#### DATA FOR PROCESSING ####

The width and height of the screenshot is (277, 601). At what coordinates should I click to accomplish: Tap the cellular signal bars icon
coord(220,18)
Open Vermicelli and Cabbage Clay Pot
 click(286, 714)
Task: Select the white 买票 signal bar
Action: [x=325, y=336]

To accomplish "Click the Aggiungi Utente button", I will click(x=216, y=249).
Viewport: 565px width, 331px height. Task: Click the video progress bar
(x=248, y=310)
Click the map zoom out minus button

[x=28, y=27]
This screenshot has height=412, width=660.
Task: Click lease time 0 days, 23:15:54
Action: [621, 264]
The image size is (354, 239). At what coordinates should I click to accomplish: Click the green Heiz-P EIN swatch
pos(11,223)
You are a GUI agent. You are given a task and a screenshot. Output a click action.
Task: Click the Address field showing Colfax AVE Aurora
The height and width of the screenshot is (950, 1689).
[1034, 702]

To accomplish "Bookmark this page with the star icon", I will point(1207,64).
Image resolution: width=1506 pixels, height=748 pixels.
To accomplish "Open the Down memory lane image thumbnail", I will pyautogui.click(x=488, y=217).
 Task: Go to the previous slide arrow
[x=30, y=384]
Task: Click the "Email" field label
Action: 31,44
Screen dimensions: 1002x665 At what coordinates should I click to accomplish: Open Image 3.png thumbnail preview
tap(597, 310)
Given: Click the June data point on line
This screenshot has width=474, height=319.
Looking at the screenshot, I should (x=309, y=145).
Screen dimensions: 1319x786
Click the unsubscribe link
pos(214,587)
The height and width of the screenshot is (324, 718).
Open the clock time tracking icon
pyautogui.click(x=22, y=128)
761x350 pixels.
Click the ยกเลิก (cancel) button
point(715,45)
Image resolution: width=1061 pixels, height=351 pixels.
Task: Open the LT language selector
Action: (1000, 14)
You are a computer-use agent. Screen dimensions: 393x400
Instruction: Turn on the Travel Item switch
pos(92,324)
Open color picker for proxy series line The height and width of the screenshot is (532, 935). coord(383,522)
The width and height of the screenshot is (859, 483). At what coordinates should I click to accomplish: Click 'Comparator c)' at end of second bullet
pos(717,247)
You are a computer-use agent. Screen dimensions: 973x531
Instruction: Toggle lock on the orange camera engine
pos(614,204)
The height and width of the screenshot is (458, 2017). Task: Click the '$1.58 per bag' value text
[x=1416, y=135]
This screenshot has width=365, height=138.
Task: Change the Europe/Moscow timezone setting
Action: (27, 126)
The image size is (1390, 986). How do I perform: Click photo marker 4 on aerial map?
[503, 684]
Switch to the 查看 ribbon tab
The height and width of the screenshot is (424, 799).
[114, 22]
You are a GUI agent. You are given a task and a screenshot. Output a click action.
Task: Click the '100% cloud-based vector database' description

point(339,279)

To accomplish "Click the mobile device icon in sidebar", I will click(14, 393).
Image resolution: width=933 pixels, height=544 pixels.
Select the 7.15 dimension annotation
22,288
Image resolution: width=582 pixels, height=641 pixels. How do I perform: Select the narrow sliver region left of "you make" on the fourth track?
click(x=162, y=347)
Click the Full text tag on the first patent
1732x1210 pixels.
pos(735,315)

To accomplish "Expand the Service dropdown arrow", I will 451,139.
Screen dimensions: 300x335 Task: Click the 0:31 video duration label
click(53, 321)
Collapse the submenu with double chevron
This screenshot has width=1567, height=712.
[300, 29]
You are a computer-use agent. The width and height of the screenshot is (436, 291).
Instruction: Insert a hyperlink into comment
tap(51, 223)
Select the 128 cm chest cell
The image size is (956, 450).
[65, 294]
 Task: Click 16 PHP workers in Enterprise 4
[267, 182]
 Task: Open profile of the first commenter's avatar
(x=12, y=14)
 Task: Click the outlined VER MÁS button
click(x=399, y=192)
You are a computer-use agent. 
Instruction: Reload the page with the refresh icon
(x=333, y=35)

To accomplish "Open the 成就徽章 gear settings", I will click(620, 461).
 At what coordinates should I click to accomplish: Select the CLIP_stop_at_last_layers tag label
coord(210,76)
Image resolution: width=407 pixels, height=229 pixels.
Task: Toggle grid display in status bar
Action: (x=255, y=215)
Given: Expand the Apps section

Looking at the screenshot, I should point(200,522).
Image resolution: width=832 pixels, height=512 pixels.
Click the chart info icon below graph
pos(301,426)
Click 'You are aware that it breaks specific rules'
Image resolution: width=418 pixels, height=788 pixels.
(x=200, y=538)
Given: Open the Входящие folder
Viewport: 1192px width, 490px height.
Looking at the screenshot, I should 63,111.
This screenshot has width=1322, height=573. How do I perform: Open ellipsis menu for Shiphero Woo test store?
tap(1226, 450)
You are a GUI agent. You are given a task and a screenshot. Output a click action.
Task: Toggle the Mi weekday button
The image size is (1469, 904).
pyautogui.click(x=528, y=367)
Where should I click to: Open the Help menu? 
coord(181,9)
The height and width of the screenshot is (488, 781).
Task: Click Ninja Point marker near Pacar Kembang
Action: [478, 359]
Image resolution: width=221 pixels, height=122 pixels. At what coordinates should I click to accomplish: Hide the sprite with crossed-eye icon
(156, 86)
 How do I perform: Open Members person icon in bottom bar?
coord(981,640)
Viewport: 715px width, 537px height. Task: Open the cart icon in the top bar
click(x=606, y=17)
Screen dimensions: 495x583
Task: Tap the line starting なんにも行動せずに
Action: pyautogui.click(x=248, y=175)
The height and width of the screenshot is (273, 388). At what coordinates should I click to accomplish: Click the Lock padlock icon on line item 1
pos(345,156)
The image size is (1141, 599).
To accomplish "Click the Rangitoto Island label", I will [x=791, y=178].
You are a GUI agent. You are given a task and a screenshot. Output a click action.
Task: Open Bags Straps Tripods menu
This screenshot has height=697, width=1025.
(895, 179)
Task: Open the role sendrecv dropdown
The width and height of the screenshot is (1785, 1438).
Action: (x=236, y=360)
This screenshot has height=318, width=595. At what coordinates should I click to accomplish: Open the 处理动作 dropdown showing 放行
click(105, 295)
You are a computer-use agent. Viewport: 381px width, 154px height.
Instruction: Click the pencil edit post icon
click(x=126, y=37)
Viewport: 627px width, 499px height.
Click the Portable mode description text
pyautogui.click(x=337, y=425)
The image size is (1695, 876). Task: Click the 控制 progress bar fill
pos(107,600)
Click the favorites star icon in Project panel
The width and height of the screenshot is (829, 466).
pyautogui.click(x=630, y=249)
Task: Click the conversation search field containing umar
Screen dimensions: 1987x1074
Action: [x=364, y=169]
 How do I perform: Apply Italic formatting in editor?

####

EXERCISE REQUIREMENTS
Reproduce, character for character, the lines of the listing starting at the line that contains "Viewport: 715px width, 537px" and ending at the line that contains "will [x=791, y=178].", both of those lines included.

RESPONSE TO THE TASK
Viewport: 715px width, 537px height. Task: Open the cart icon in the top bar
click(x=606, y=17)
Screen dimensions: 495x583
Task: Tap the line starting なんにも行動せずに
Action: pyautogui.click(x=248, y=175)
The height and width of the screenshot is (273, 388). At what coordinates should I click to accomplish: Click the Lock padlock icon on line item 1
pos(345,156)
The image size is (1141, 599).
To accomplish "Click the Rangitoto Island label", I will [x=791, y=178].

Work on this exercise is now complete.